O professor Marco Antônio Sousa Alves tomou um susto quando recebeu seu projeto “revisado” pela agência de fomento norte-americana Fulbright. Intitulado “O dilema da teoria crítica do Direito: desafios contemporâneos”, o projeto teve seu texto original alterado. Várias palavras e expressões estavam cortadas e teriam que ser substituídas para que o projeto tivesse garantido seu financiamento.
Os autores — além de Marco, a professora Lorena Martoni, também da UFMG — se indignaram com as alterações. “O projeto ficaria todo descaracterizado”, diz Marco, que é professor de Teoria e Filosofia do Direito e do Estado da federal mineira, onde é subcoordenador do Programa de Pós-Graduação em Direito. Doutor em Filosofia pela UFMG (2014), com estágio na École des Hautes Études en Sciences Sociales (EHESS/Paris), Marco é também vice-presidente do APUBH, o sindicato dos professores da UFMG, e acha que o momento é de resistência ao pacote anticiência trumpista. Nesta entrevista, ele revela os bastidores da censura ao projeto e afirma que a academia e as instituições científicas não podem aceitar a “cruzada censória” de Trump.
Foto: Arquivo PessoalJornal da AdUFRJ - Como começou a relação com a agência Fulbright?
Marco Antônio - No ano passado houve uma chamada da Fulbright para um programa de cátedra de curta duração, o Fulbright Specialist Program, no qual podemos convidar um professor norte-americano para ficar de 15 a 45 dias aqui no Brasil. Eu e a Lorena (Martoni) submetemos um projeto para trazer o professor Bernard Harcourt, da Universidade de Columbia, um teórico crítico especialista em Michel Foucault. O projeto foi contemplado, estava tudo certo.

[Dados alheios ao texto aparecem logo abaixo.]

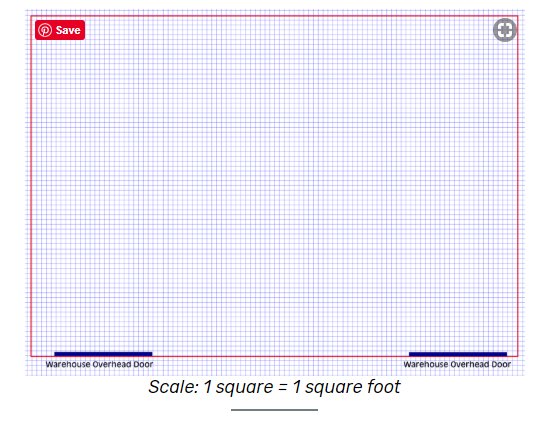Click the word "Scale:" in the caption
The image size is (554, 421).
[173, 387]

Até que Donald Trump assumiu...
E mudou tudo. A gente já estava agendando a vinda dele, que seria em abril, mas na sexta-feira passada (7) a gerente da Fulbright Brasil entrou em contato, muito constrangida, dizendo que tínhamos que fazer adequações no projeto. No primeiro momento, ela deu a entender que era uma mera formalidade para atender à nova diretriz do governo norte-americano. E que, feitos os ajustes, o projeto poderia prosseguir sem problemas.
E que ajustes eram esses?
Quando ela enviou o projeto glosado por e-mail é que nós percebemos o absurdo da situação. Termos como “human rights”, “oppressions of gender, class, and race”, “crisis of democratic principles”, “social emancipation”, “systems of oppression”, “promotion of social justice”, “ecological crisis” e até “cross-cultural interactions” foram cortados. Sobrou pouca coisa do original, foi censura do início ao fim. Como um projeto de ciência social não pode investigar questões de raça, classe, gênero? É uma loucura, uma situação bizarra.
E qual foi a reação de vocês depois da censura?
Conversei com a Lorena e a gente entendeu que o melhor era denunciar isso. Não é possível ignorar, como se nada estivesse acontecendo. Porque isso vai virar uma escalada. Não posso me esconder em relação a isso. A gerente da Fulbrigth está numa situação difícil, ela está tentando salvar os projetos que foram contemplados aqui no Brasil. Mas isso é uma mutilação.
Ela deve estar sendo pressionada como estão outros agentes do governo, não?
Sim. As delações estão sendo incentivadas. Entre os pesquisadores estrangeiros, por exemplo, há receio de que vistos possam ser revistos, além de financiamentos cortados. Entendo a situação de vários colegas que dependem da Fulbright e que ficam calados porque têm medo de perder a bolsa, precisam terminar o doutorado, estão morando no exterior, com a família toda lá. Eles ficam com medo de falar e serem prejudicados. Eu não dependo da Fulbright para nada. Se o projeto perder o financiamento, a vida segue. Não posso aceitar isso calado.Tenho que denunciar.
A reação às medidas ainda é tímida, sobretudo nos Estados Unidos. E sua postura vai contra esse silêncio. O caminho é resistir?
Eu entendo, e é o que eu estou tentando fazer, que o melhor é uma reação, uma resistência pública e imediata para tentar fazer o governo Trump recuar. O caminho não é aceitar os termos que eles estão imputando, que são inconstitucionais, inclusive. Eu acho que as pessoas que estão em condição de falar, e esta é a minha condição, têm que fazer isso e tentar fazer eles recuarem. Eu acho que é um precedente muito perigoso ser permissivo com essa cruzada censória de Trump.